Selected text>
+++

It is true that there are a lot of false freelancer profiles (particularly those that exaggerate their language skills), but you have missed the point. There are other simple questions you can ask. Asking someone's age might be a simple question, but it is also loaded and has nothing to do with how one does a job. At your level, you should also be able to judge a freelancer's English from their proposals. 

Monkey wrench time.  I find this thread so unbelievably incorrect it horrifies me.

 

Using a real-life example:

1. Client is a native English speaker with no 2ndary language

2. Designer/UX person has English as a third language.  I only wish my 2nd language was 1/10 as good as the individual's 3rd language.

3, Coder is Indian and has English as a 2nd or 3rd language

4. Writer (me) is native English with a smattering of Spanish and French 

Plus other people involved on an ancillary basis > none of whom have English as a first language

 

Solution:

First and foremost: A Client who hires based on talent and professionalism.

A client who says and means it: "Ask if you aren't sure of what I mean/want"

 

2nd in importance:

Group communications: I often play go-between as needed > esp. when the source of the communique is not native Englsh speaking/writing.

 

 Side note: Age, sex, religion, etc. etc. have absolutely nothing to do with anything.

 

 

 

 

 


@wendy_writes wrote:

Monkey wrench time.  I find this thread so unbelievably incorrect it horrifies me.

 

Using a real-life example:

1. Client is a native English speaker with no 2ndary language

2. Designer/UX person has English as a third language.  I only wish my 2nd language was 1/10 as good as the individual's 3rd language.

3, Coder is Indian and has English as a 2nd or 3rd language

4. Writer (me) is native English with a smattering of Spanish and French 

Plus other people involved on an ancillary basis > none of whom have English as a first language

 

Solution:

First and foremost: A Client who hires based on talent and professionalism.

A client who says and means it: "Ask if you aren't sure of what I mean/want"

 

2nd in importance:

Group communications: I often play go-between as needed > esp. when the source of the communique is not native Englsh speaking/writing.

 

 Side note: Age, sex, religion, etc. etc. have absolutely nothing to do with anything.

 

 

 

Abbey Lives!


Now if I were only syndicated ... 😉

Honestly, this was quite amusing... 🙂 Maybe the only "language" they understood was actually PHP?

 

Joking apart, I think poor English does not necessarily make a freelancer a liar or fake. In the community there are many users totally convinced their English is perfect whereas it's not. They rate their English as fluent, native or bilingual in their profiles not because they are lying but because they believe their level is high.

+++

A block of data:
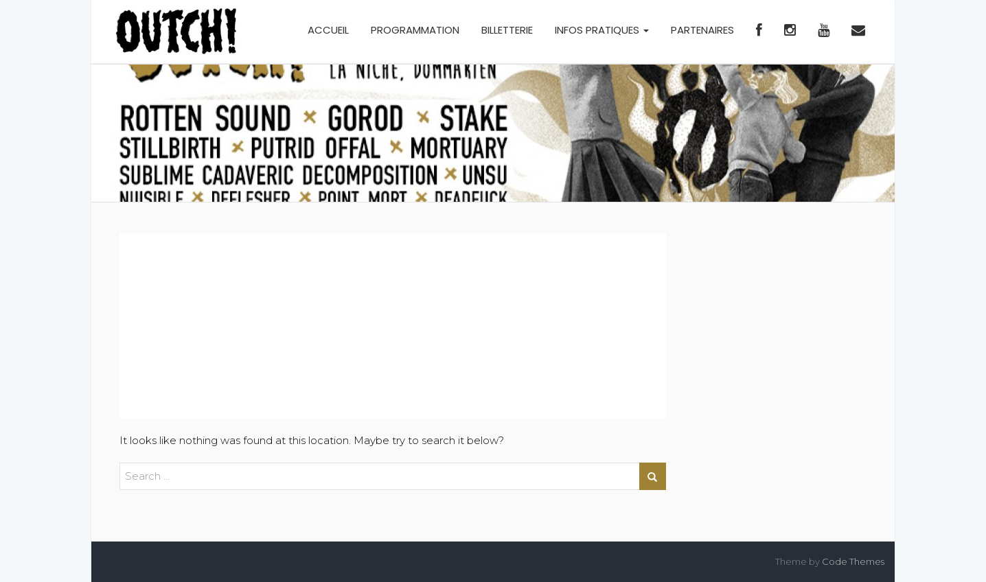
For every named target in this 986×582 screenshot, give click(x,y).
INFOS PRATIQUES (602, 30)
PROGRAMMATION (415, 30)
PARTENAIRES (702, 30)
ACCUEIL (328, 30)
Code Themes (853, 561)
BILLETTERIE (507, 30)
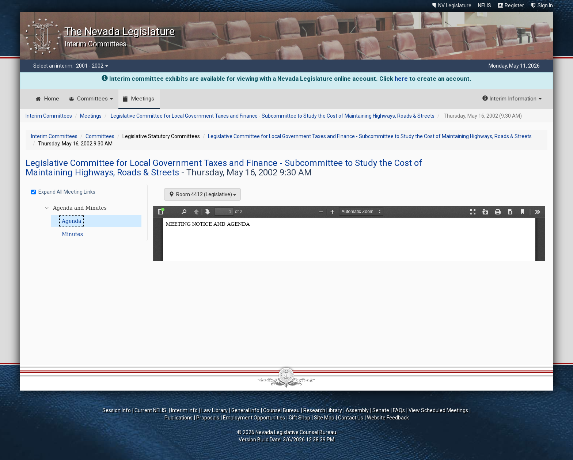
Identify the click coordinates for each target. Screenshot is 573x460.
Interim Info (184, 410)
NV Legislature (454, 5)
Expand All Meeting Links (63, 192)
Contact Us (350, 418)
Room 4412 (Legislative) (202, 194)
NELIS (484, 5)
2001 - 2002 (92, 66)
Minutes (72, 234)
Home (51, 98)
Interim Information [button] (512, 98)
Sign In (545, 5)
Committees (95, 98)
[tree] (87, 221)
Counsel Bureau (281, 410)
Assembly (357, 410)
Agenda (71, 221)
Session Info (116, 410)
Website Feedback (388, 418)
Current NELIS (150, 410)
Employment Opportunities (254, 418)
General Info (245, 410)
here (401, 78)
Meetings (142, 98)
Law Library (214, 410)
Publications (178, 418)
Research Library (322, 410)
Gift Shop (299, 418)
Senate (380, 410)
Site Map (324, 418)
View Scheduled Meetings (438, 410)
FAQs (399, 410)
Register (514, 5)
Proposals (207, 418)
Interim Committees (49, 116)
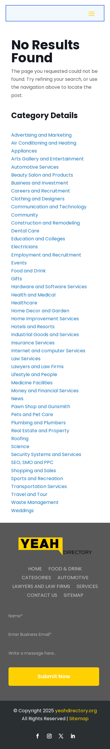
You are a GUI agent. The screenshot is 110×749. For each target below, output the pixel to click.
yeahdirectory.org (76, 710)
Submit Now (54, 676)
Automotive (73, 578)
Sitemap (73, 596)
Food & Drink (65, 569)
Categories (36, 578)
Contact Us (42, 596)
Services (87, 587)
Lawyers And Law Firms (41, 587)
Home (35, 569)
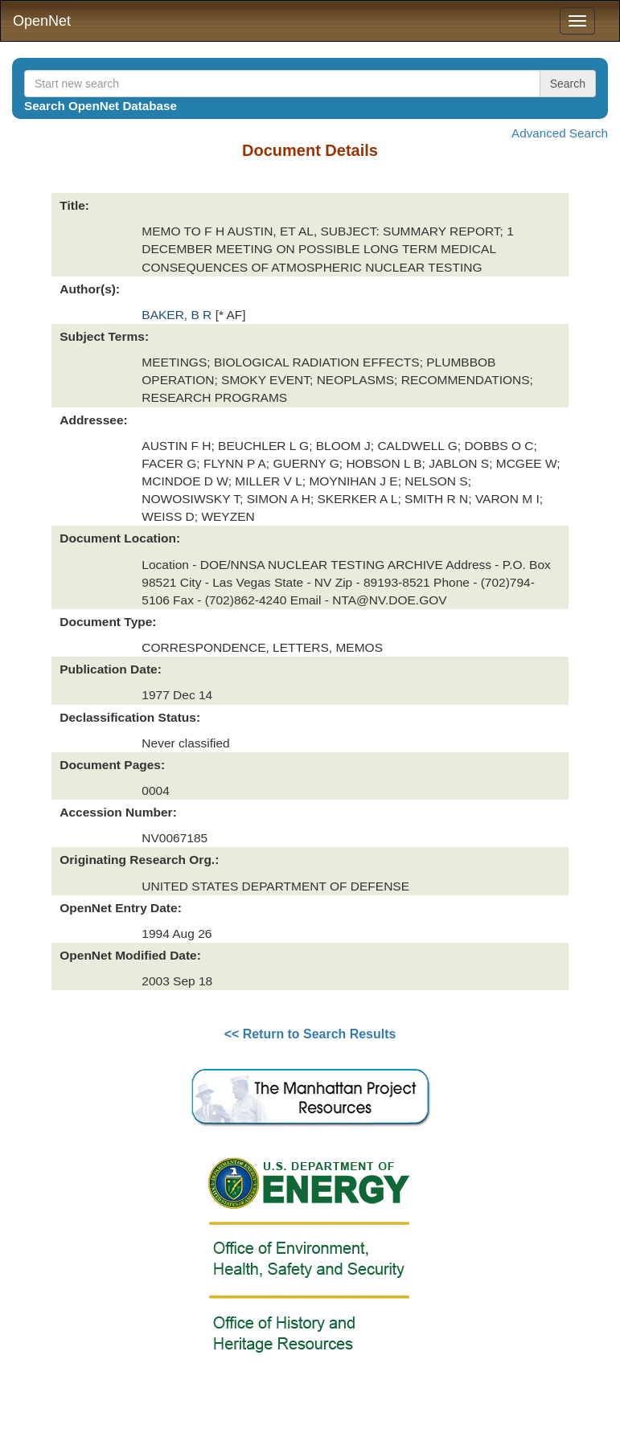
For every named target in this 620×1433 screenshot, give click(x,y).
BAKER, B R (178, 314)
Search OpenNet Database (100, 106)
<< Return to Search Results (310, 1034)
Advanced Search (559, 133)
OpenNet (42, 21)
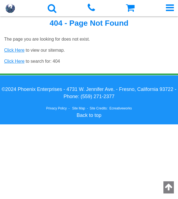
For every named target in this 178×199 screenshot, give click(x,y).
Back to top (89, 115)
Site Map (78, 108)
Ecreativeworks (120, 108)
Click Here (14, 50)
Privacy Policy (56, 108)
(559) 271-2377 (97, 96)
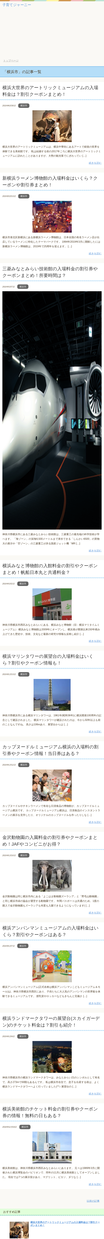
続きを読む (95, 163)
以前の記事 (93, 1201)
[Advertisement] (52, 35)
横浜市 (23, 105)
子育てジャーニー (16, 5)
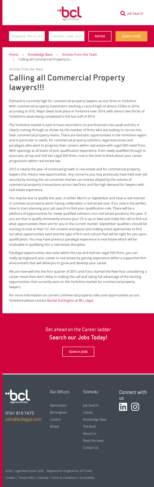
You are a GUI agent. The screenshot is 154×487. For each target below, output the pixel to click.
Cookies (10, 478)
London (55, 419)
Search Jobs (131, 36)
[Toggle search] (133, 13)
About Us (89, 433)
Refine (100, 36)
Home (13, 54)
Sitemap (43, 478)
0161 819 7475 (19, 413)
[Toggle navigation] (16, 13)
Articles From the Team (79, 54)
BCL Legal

+++

Stated task 1> Translate this sentence from the forum thread about freelancers' English into Spanish: "Asking someone's age might be a simple question, but it is also loaded and has nothing to do with how one does a job."
Stated task 2> Render the records as a numbered list, from the start of the records up to and including the line with "Ecreativeworks (120, 108)". Skip blank lines and leave out the pictures.

Correct output 1> Preguntar la edad de alguien puede ser una pregunta sencilla, pero también es tendenciosa y no tiene nada que ver con cómo uno hace un trabajo.

Correct output 2>
1. For every named target in this 986×582 screenshot, give click(x,y).
2. INFOS PRATIQUES (602, 30)
3. PROGRAMMATION (415, 30)
4. PARTENAIRES (702, 30)
5. ACCUEIL (328, 30)
6. Code Themes (853, 561)
7. BILLETTERIE (507, 30)
8. Identify the click coordinates for each target. Screenshot is 573x460.
9. Interim Info (184, 410)
10. NV Legislature (454, 5)
11. Expand All Meeting Links (63, 192)
12. Contact Us (350, 418)
13. Room 4412 (Legislative) (202, 194)
14. NELIS (484, 5)
15. 2001 - 2002 (92, 66)
16. Minutes (72, 234)
17. Home (51, 98)
18. Interim Information [button] (512, 98)
19. Sign In (545, 5)
20. Committees (95, 98)
21. [tree] (87, 221)
22. Counsel Bureau (281, 410)
23. Assembly (357, 410)
24. Agenda (71, 221)
25. Session Info (116, 410)
26. Website Feedback (388, 418)
27. Current NELIS (150, 410)
28. Employment Opportunities (254, 418)
29. General Info (245, 410)
30. here (401, 78)
31. Meetings (142, 98)
32. Law Library (214, 410)
33. Publications (178, 418)
34. Research Library (322, 410)
35. Gift Shop (299, 418)
36. Senate (380, 410)
37. Site Map (324, 418)
38. View Scheduled Meetings (438, 410)
39. FAQs (399, 410)
40. Register (514, 5)
41. Proposals (207, 418)
42. Interim Committees (49, 116)
43. You are a GUI agent. The screenshot is 110×749. For each target below, output the pixel to click.
44. yeahdirectory.org (76, 710)
45. Submit Now (54, 676)
46. Automotive (73, 578)
47. Sitemap (73, 596)
48. Food & Drink (65, 569)
49. Categories (36, 578)
50. Contact Us (42, 596)
51. Services (87, 587)
52. Lawyers And Law Firms (41, 587)
53. Home (35, 569)
54. For every named target in this 620×1433 screenshot, give click(x,y).
55. BAKER, B R (178, 314)
56. Search OpenNet Database (100, 106)
57. << Return to Search Results (310, 1034)
58. Advanced Search (559, 133)
59. OpenNet (42, 21)
60. For every named target in this 178×199 screenshot, give click(x,y).
61. Back to top (89, 115)
62. Site Map (78, 108)
63. Ecreativeworks (120, 108)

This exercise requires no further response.